→ **Records for this exercise**

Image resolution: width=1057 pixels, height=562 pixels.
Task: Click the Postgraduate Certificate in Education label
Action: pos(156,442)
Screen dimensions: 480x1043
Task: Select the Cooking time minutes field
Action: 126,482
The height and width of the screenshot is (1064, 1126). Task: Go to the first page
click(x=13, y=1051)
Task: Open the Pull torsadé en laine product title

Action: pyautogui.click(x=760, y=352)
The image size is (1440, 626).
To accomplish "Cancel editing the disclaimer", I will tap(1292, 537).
==
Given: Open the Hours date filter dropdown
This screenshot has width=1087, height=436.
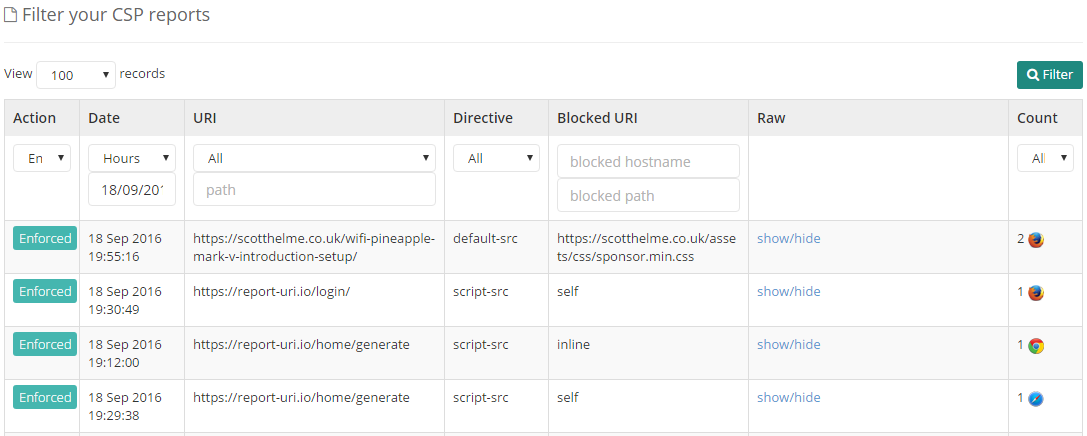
==
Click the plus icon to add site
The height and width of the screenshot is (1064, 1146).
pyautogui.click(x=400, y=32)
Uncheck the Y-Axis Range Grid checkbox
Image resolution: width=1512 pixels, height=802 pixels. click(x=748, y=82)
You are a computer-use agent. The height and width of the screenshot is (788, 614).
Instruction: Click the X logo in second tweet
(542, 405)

→ **Task description**
Could you reproduce, exactly, every line above from the line with "Given: Open the Hours date filter dropdown" to the line with "This screenshot has width=1087, height=436.", and no other line? Both ends count.

→ **Answer below**
Given: Open the Hours date filter dropdown
This screenshot has width=1087, height=436.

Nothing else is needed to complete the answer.